The Banca Carige Chairman Giuseppe Tesauro resigned on 26 June 2018. Vittorio Malacalza, representing the majority shareholder of the bank: Malacalza Investimenti, also resigned as a director in July. In total, 8 directors, or the majority of the board excluding CEO Paolo Fiorentino, had resigned in mid-2018. However, in the re-election of the whole board, Malacalza Investimenti, secured a majority of the new board for 7 seats, as well as hiring Fabio Innocenzi as the new CEO.
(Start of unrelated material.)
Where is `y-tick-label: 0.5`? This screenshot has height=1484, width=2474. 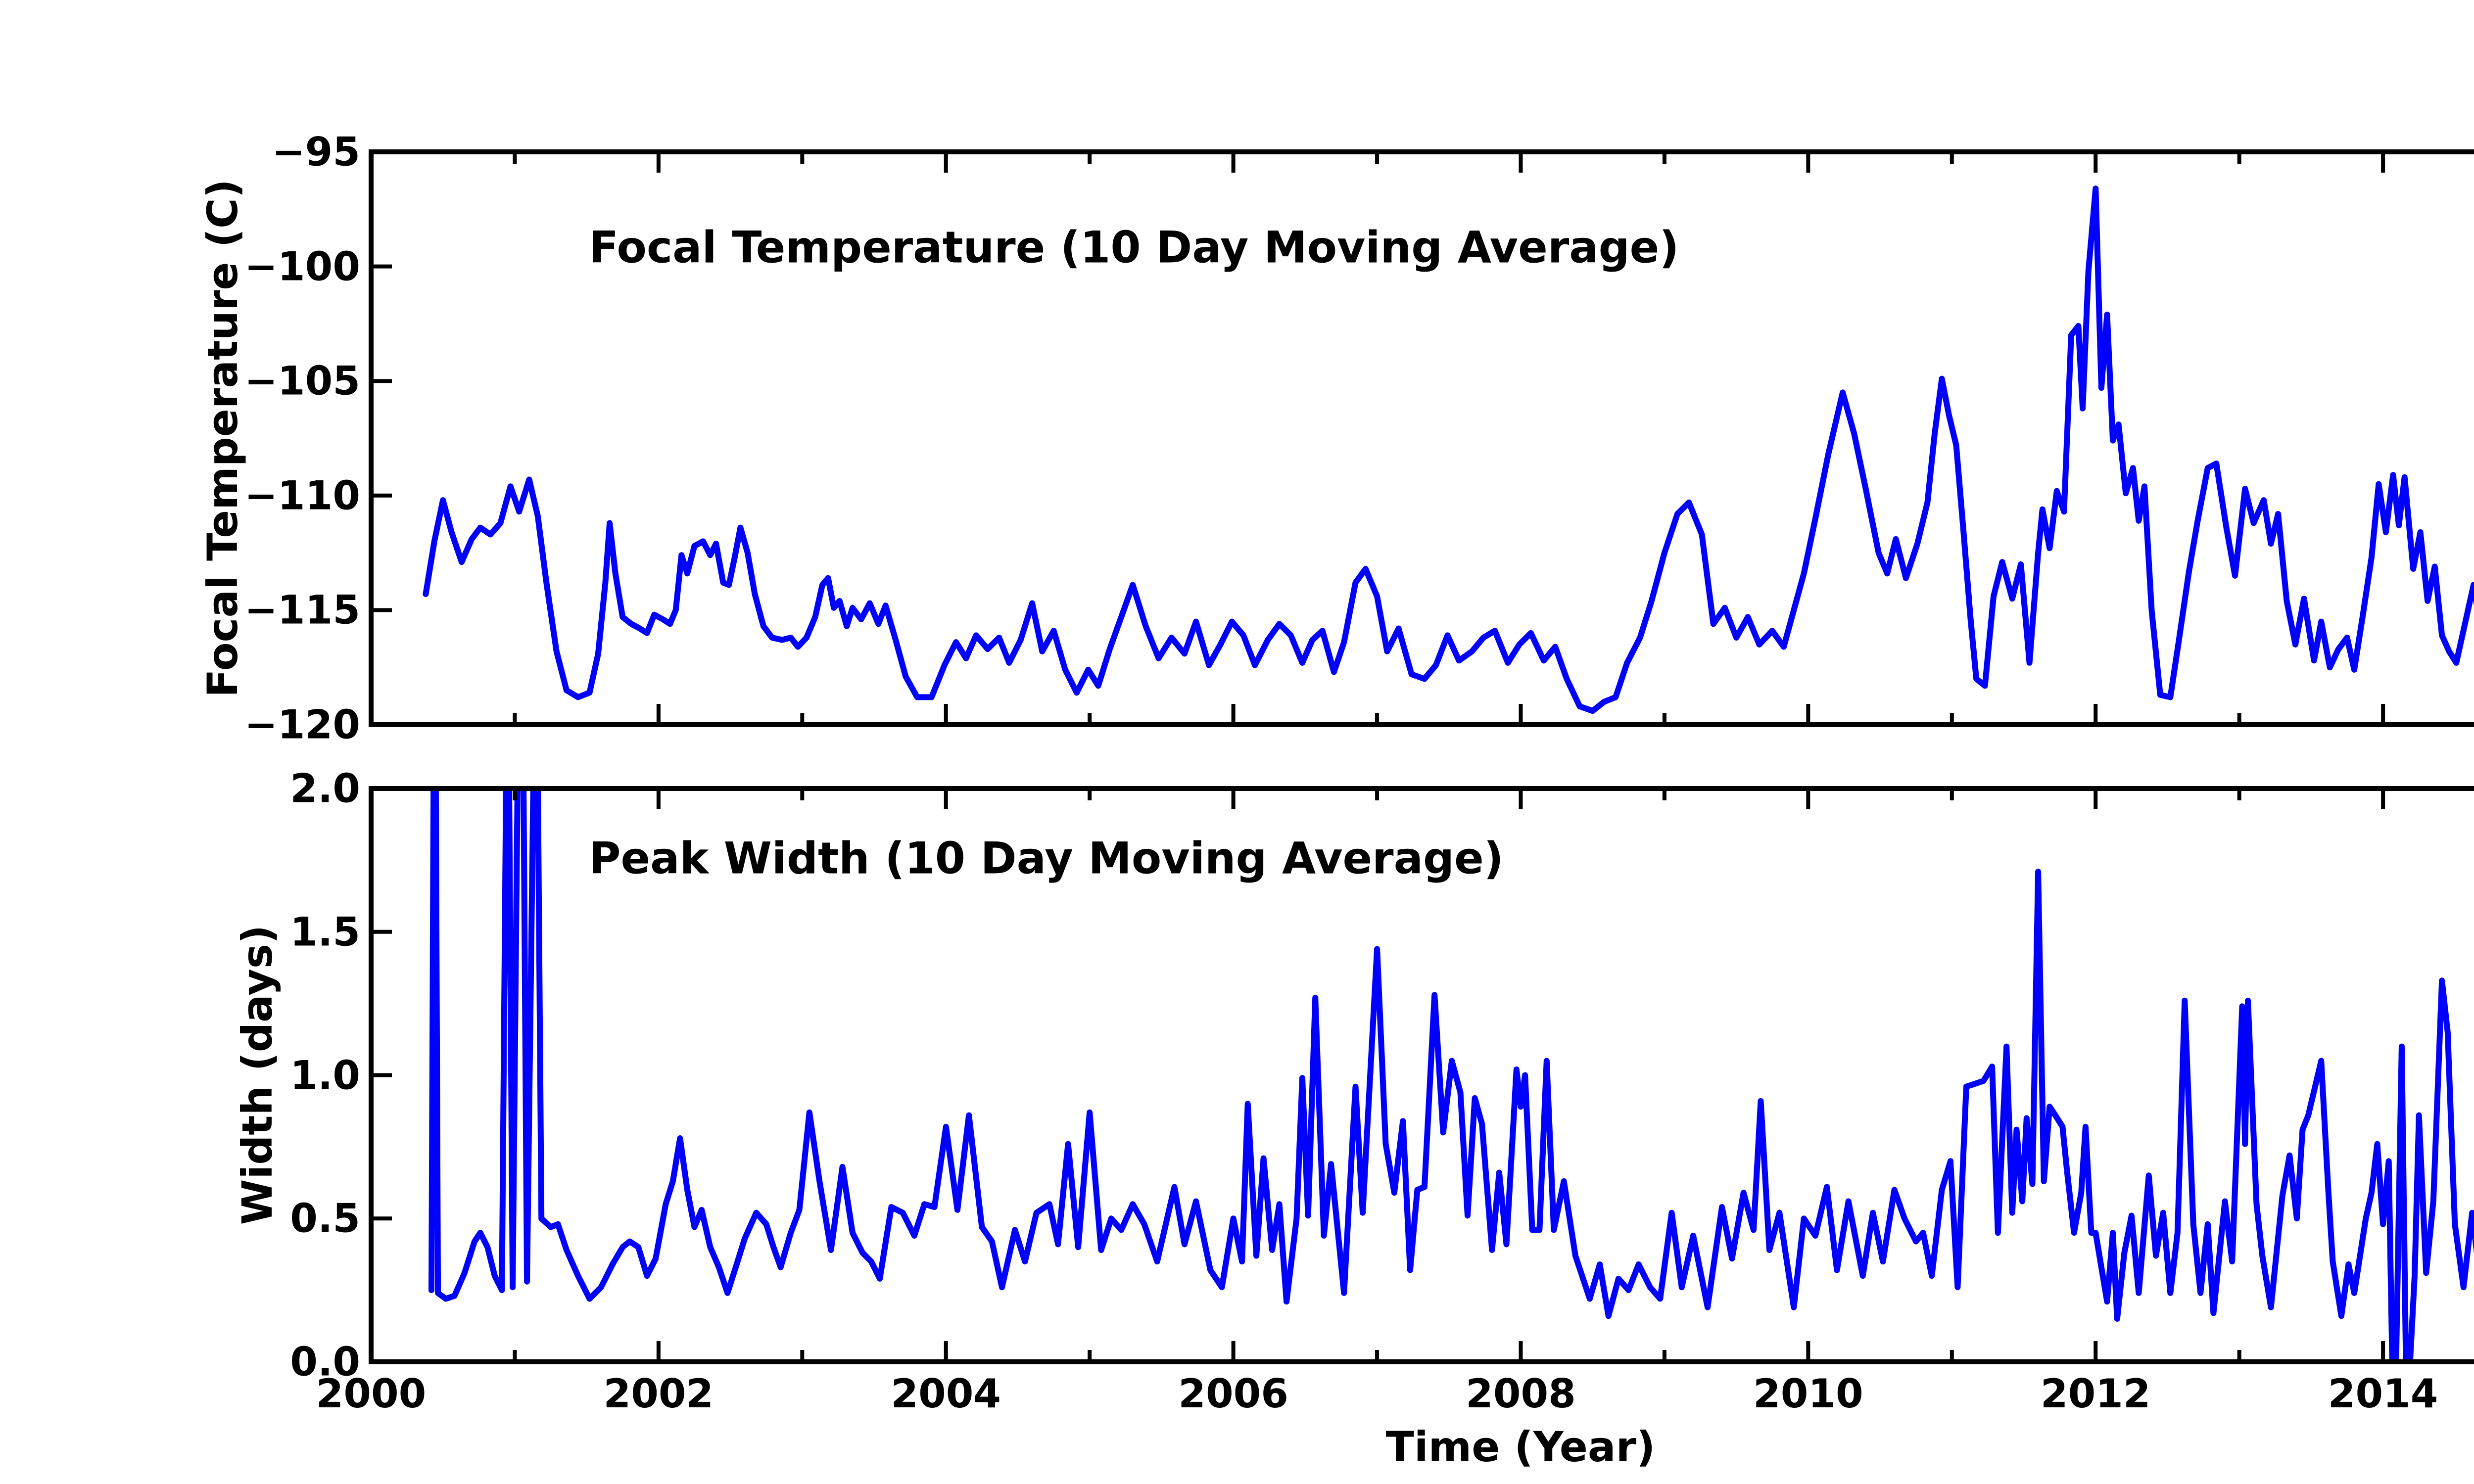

In September 2018, Carige also followed the peer to sell their merchant acquiring business to Nexi.

In November 2018, the bank was bailed out by the voluntary arm of the Fondo Interbancario di Tutela dei Depositi (FITD). The voluntary arm of FITD was funded by some of the Italian banks, which partially underwritten (€318.2 million, plus 1.8 million from non-member of the voluntary arm: Banco di Desio e della Brianza) the issue of the Tier 2 subordinated bonds of Carige of a size of €400 million in order to boost its capital.
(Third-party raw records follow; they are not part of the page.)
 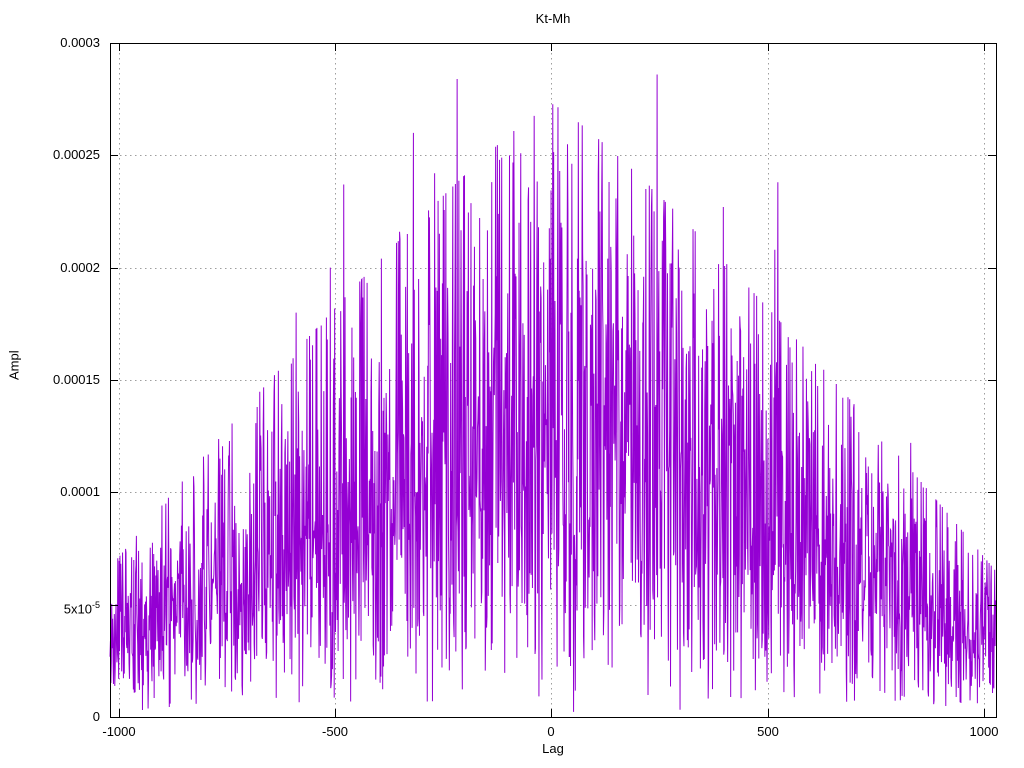 I want to click on y-tick-label: 0.0003, so click(x=80, y=42).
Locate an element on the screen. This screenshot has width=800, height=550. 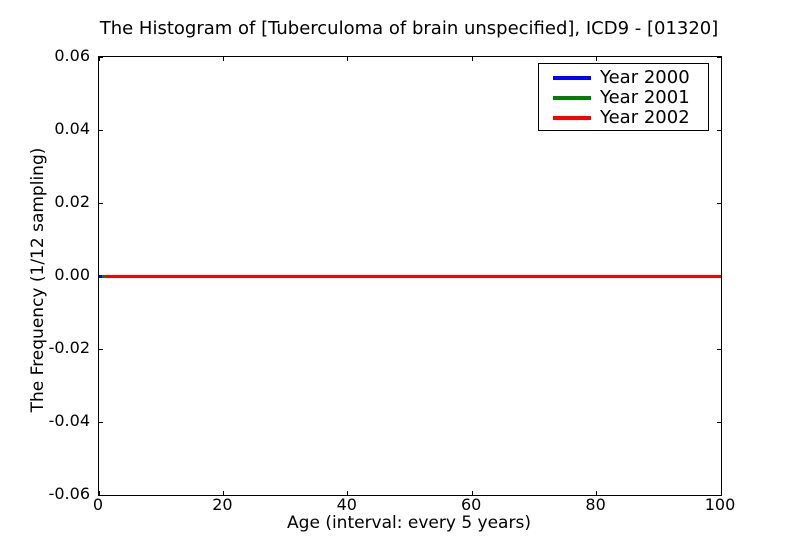
y-tick-label: -0.06 is located at coordinates (69, 494).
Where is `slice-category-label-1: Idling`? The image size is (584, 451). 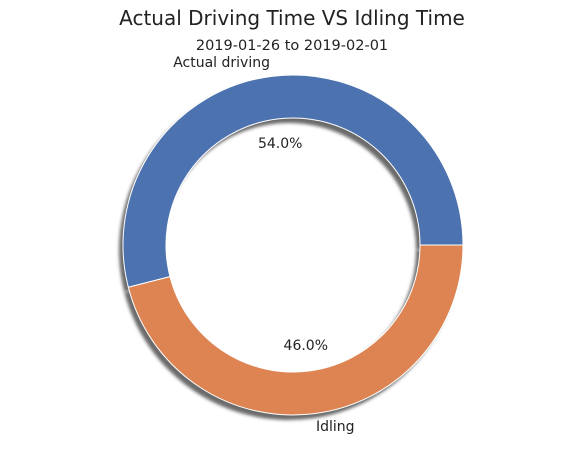
slice-category-label-1: Idling is located at coordinates (336, 427).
On 2 January 2019, the European Central Bank appointed administrators including former Chairman Pietro Modiano and CEO Fabio Innocenzi (who resigned in December 2018), to run the bank after they were unable to raise €400 million of new share capital at the end of 2018. The board of directors, controlled by Malacalza Investimenti, rejected the proposed capital increase in December 2018. It was reported that BlackRock once interested in acquiring the bank, but withdrew from the negotiation in May 2019. Another bid from Apollo Global Management, however, was rejected by FITD.

===2020–2022===
During the COVID-19 pandemic, the bank's top management was looking for a buyer who could put an end to the banking crisis that the bank has been through in the previous decade. On 14 February 2022, the purchase negotiation by BPER Banca was concluded, with the approval of the Fondo Interbancario di Tutela dei Depositi (FITD). Furthermore, the FITD guaranteed to Carige other funds for a total €530 million. On 28 November 2022, the bank was incorporated into BPER Banca. The Monte di Pietà of Genoa is sold to Affide, a brand of Custodia Valore - Credito su Pegno S.p.A. and from 2022 part of it.

==Structure==
As of 31 December 2017, the Gruppo Banca Carige was a financial group composed of the Banca del Monte di Lucca, Banca Cesare Ponti and Creditis Servizi Finanziari and other subsidiaries.
According to CONSOB data, the main shareholders of Gruppo Banca Carige on 26 December 2019 were:

| Rank | Name | Percentage | Substantial shareholders |
|---|---|---|---|
| 1 | Fondo Interbancario di Tutela dei Depositi | 79.992% |  |
| 2 | Compania Financiera Lonestar | 9.087% | Gabriele Volpi |
| 3 | Cassa Centrale Banca | 8.341% |  |

The original majority owner of the bank, Fondazione Carige, now owns < 2%.

==Controversies==
The former Banca Carige Chairman Giovanni Berneschi had been sentenced to 8 years of imprisonment by an Italian Court in July 2018, due to a fraud that related to the bank. However, the case was re-trialed after the Supreme Court of Cassation ruled that the case should be heard in Milan instead of Genoa.